DOCUMENT PASSAGE
= = = = =

If you’ve ever eaten fish from the sea, especially an older or larger fish, you’ve probably been exposed to the pollutant mercury. It’s invisible, odourless, and dangerous. When ingested by humans, mercury is a neurotoxin, attacking the brain and nervous system, and the development of babies and infants can be particularly hampered.
Whereas most of us are at liberty to adapt our diets, people living in the Arctic strictly rely on marine wildlife for food and, unfortunately, mercury levels in animals such as seals, beluga whales and polar bears are among the highest worldwide. It’s harming birds too – recent research shows that endangered ivory gulls have 50 times more mercury in their feathers than when records began 130 years ago.
The stuff we’re really concerned about is methylmercury, the most toxic form of the element that accumulates in those animals. And there’s a mystery here – while emissions from factories and power plants have pumped a lot of mercury into the Arctic, we still know little about exactly how this is converted to methylmercury.
One idea is that methylmercury is produced in the oceans. Inorganic mercury, natural or man-made, sticks to algae in the surface waters. When these algae sink to the deep ocean, microbes are already waiting to eat them. We believe some of these microbes can convert the inorganic mercury to methylmercury.
Methylmercury is then passed along the food chain via a process known as bioaccumulation. Algae pick it up from the water, are eaten by zooplankton (krill) which are eaten by smaller fish, which in turn are eaten by bigger fish – at each step, methylmercury gets many times more concentrated, reaching dangerous levels in top predators such as seals, polar bears or even humans.
But where does all this mercury come from? Mercury is unique – it is the only heavy metal that is present as gas in the atmosphere, where it stays on for an average of about a year. As a consequence, it can travel across the globe, including to the remote Arctic. One theory is that the Arctic is a global sink for increased man-made mercury emissions from North America, Europe and now Asia, and possibly causing the high mercury levels in arctic animals. However long-term data on mercury levels in Arctic animals don’t always match up with increasing man-made emissions. Other factors must be at play.
Though scientists have generally focused on atmospheric mercury sources over the past decade, models suggest that atmospheric emissions can’t account for all the mercury. A large source of mercury to the Arctic Ocean is missing.
Rivers could provide such a source, especially during spring flood of Siberian rivers. While this finding is exciting, Siberian rivers and the Arctic Ocean itself remain under-sampled. We actually have to go to Siberia during the spring floods and measure mercury to know what is coming out of the rivers, and how far it travels into the sea.
That’s why we are now investigating the mercury discharge, especially during the spring flood, of one of the largest Siberian rivers, the Yenisei.
We must find out where, how and what is turning inorganic mercury – natural or man-made, from the atmosphere or from rivers – into its most toxic and bioaccumulating form, methylmercury.
The Yenisei hits its peak in May – but does it come bearing mercury? TOMCAR project, PI Roman Teisserenc, ECOLAB Toulouse, CC BY-NC-SA
We already know that inorganic mercury in the oceans has increased because of man-made emissions. At the same time a warming climate and melting sea ice is likely to play havoc with Artic algae and methylating microbes. But what will this mean in the future?

= = = = =

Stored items

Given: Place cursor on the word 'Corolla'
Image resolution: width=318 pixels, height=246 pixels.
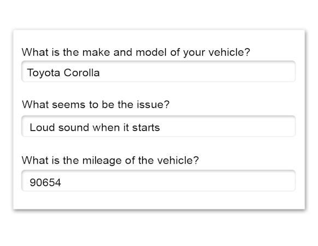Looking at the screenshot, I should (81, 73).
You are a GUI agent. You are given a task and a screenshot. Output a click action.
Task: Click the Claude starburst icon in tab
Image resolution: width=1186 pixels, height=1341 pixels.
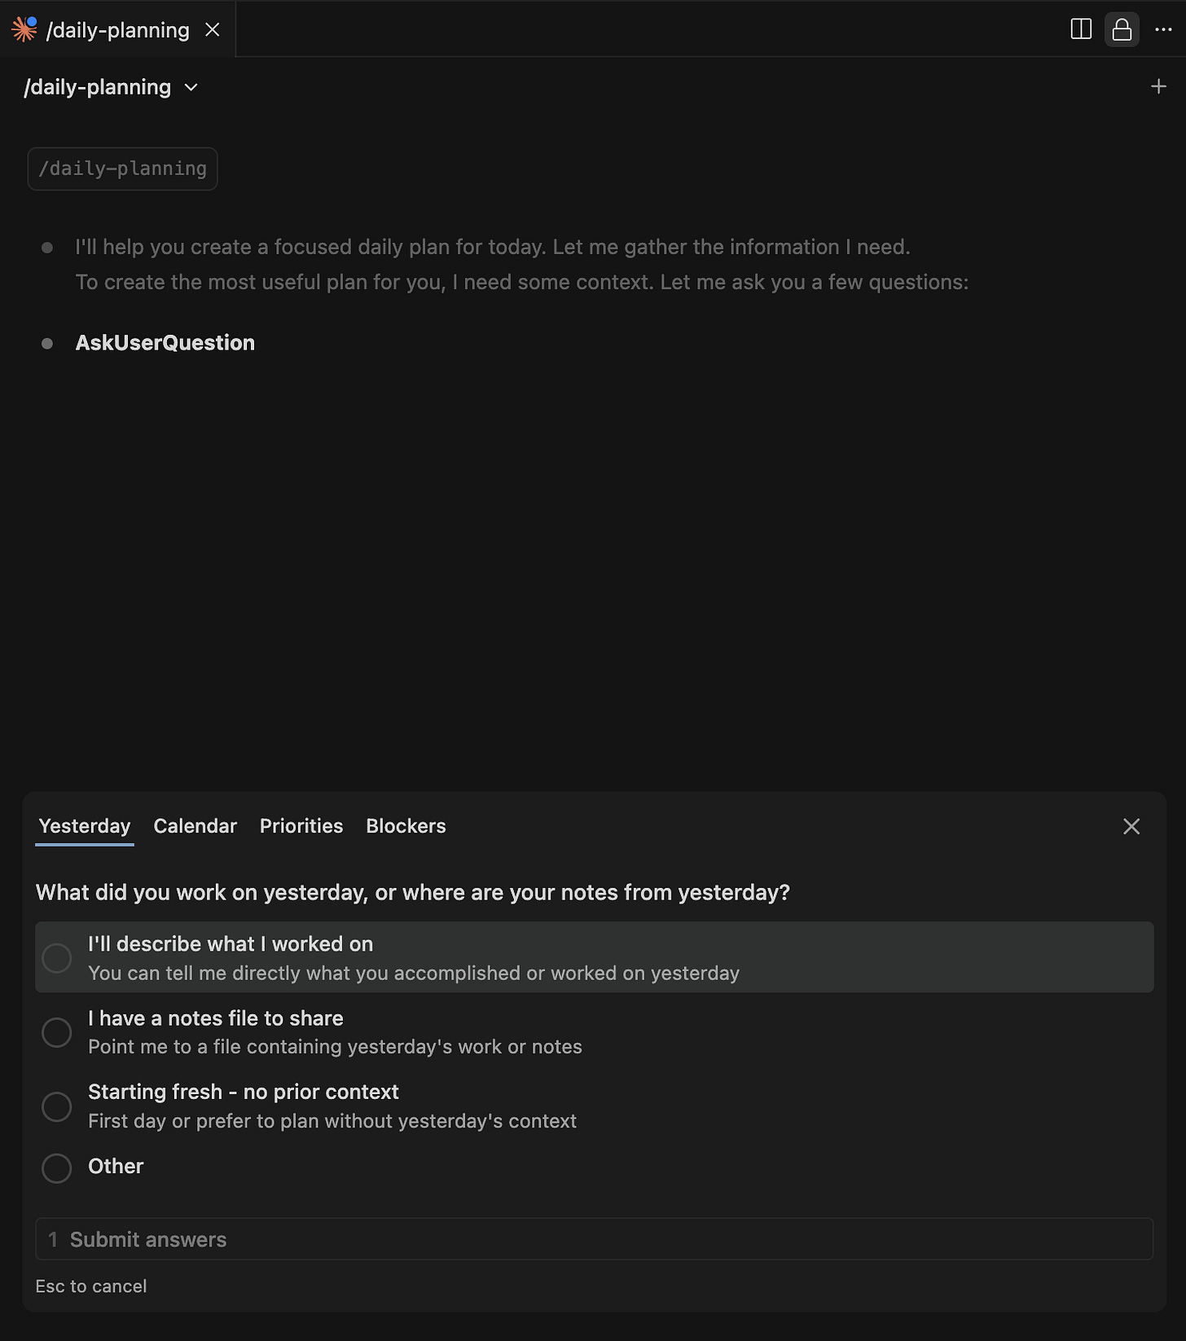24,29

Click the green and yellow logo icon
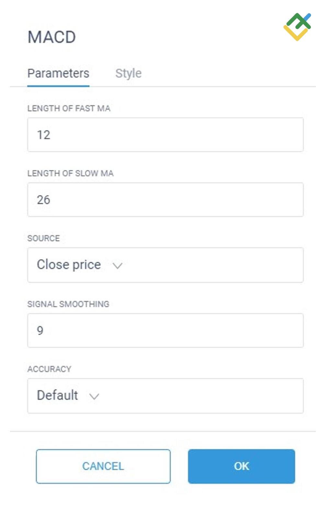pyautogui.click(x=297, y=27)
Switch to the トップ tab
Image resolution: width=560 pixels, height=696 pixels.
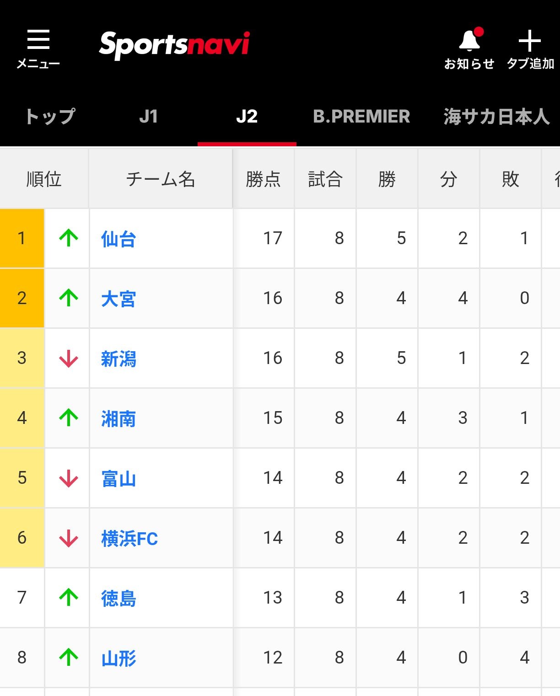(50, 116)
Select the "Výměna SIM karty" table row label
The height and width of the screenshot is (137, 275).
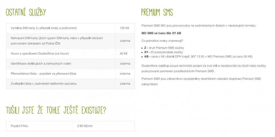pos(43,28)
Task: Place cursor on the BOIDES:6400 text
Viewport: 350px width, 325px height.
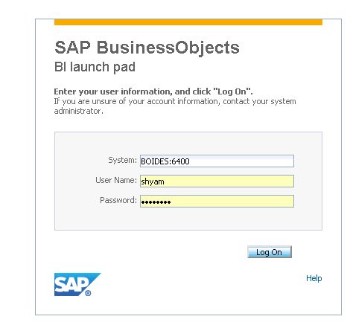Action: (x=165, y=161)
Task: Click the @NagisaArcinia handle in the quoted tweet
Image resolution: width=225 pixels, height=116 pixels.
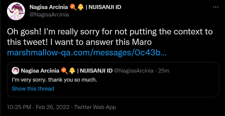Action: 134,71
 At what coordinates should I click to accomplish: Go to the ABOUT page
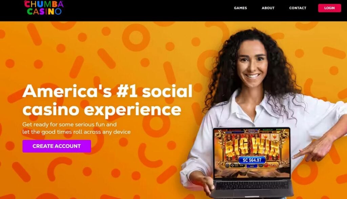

= = = = =

EXERCISE 1
Answer these questions using the Arctic mercury passage:
(a) How much more mercury do endangered ivory gulls have in their feathers than when records began?
(b) On average, how long does mercury stay in the atmosphere?
(c) Which Siberian river is now being investigated for its mercury discharge?
EXERCISE 2
Print the Arctic mercury passage from "If you’ve ever" to "be particularly hampered.".
These records have nothing to do with the Arctic mercury passage.

ANSWER AREA 1
(a) 50 times more than when records began 130 years ago.
(b) About a year.
(c) The Yenisei.

ANSWER AREA 2
If you’ve ever eaten fish from the sea, especially an older or larger fish, you’ve probably been exposed to the pollutant mercury. It’s invisible, odourless, and dangerous. When ingested by humans, mercury is a neurotoxin, attacking the brain and nervous system, and the development of babies and infants can be particularly hampered.